PROMPT: Pull out every line of the records below that contains the string "computer". Case counts.

◆ ◆ ◆ ◆ ◆ ◆ ◆

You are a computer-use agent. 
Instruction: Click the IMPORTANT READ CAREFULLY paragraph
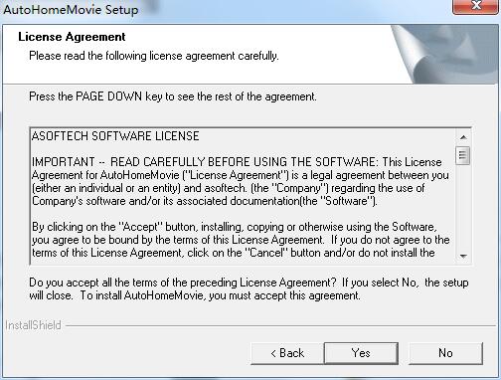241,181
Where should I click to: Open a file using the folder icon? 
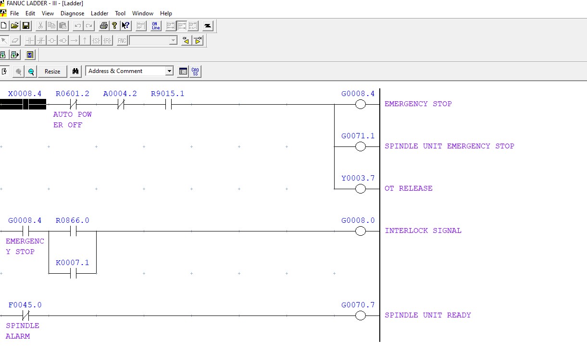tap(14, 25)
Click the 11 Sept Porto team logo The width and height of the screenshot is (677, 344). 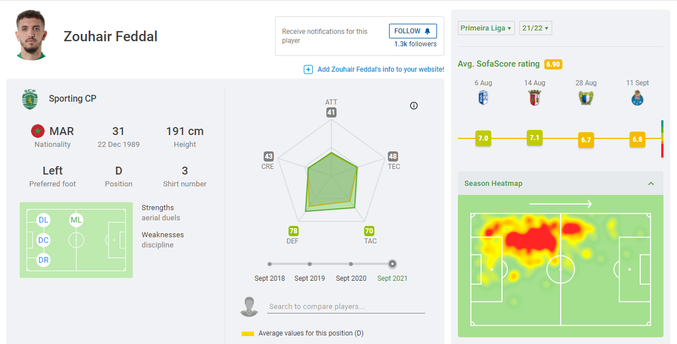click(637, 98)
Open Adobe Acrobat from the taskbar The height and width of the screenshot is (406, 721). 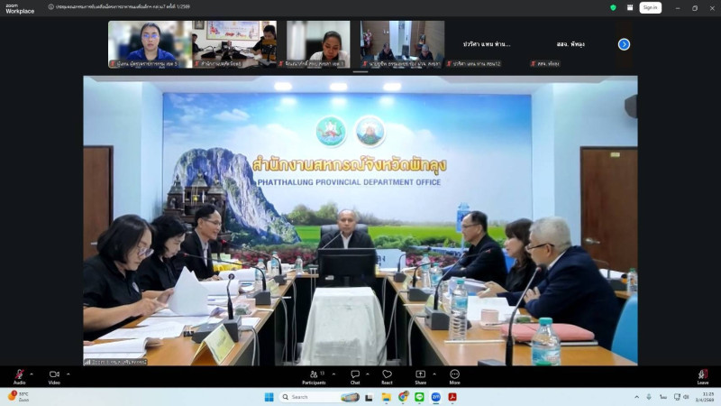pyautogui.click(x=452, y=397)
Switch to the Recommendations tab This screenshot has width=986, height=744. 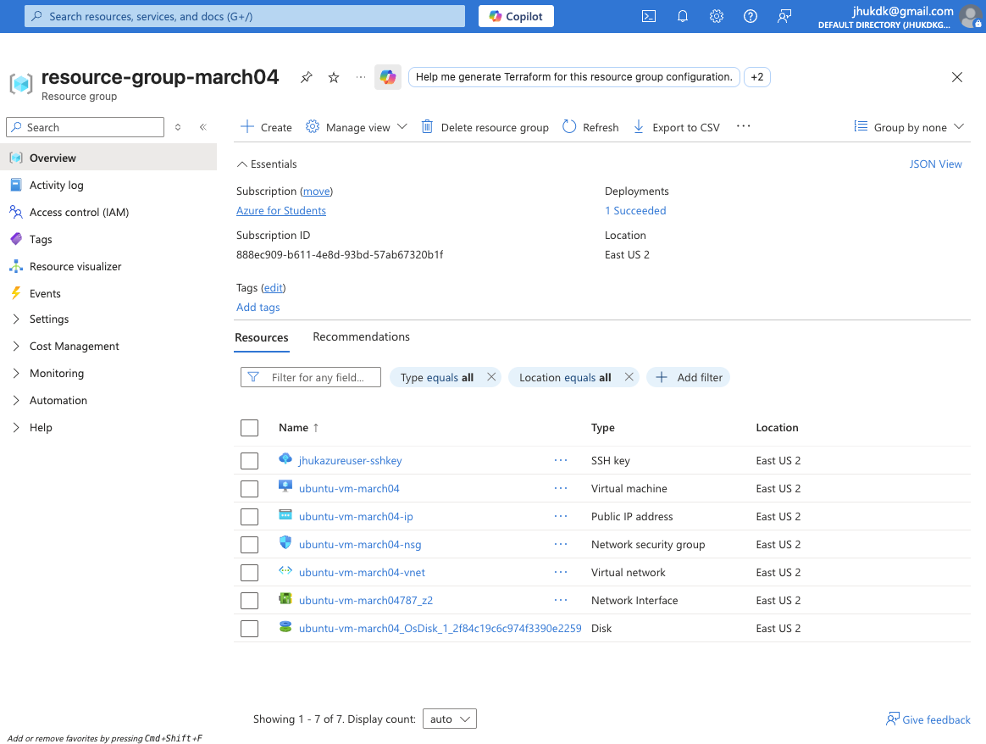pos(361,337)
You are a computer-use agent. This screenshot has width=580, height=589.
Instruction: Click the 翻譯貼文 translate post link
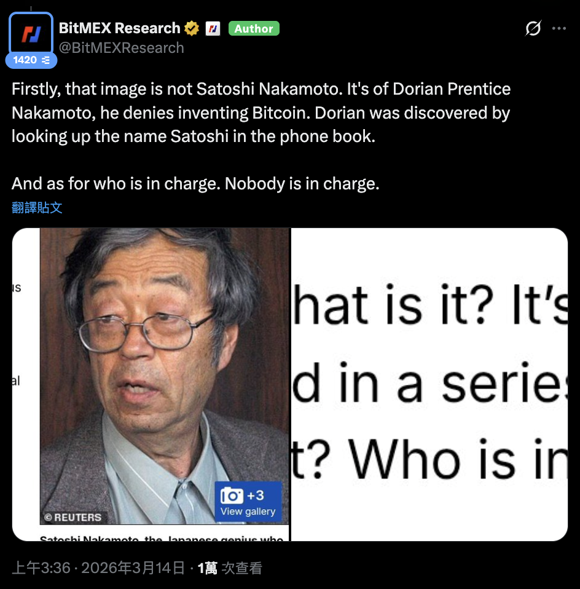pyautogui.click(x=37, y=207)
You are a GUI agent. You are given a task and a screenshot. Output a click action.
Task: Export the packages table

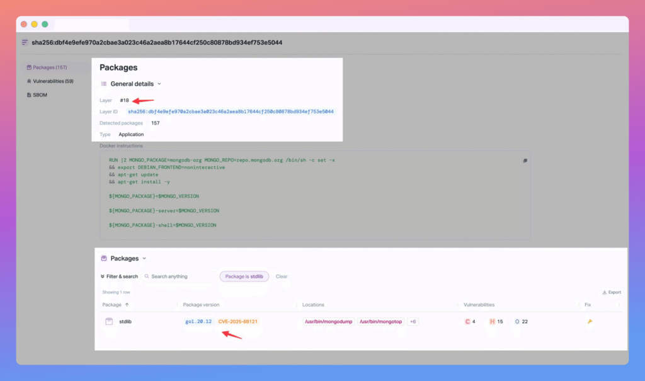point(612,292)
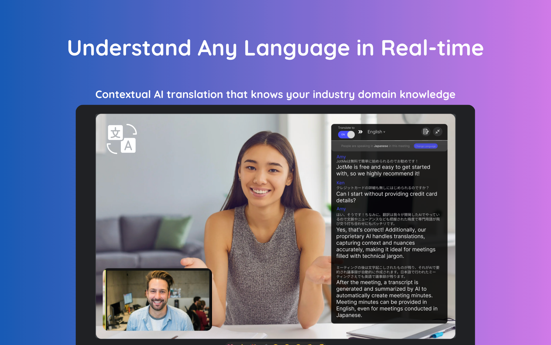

◆ ◆ ◆ ◆ ◆ ◆ ◆

FINISHED TASK:
You are a computer-use agent. 
You are a computer-use agent. This screenshot has width=580, height=589.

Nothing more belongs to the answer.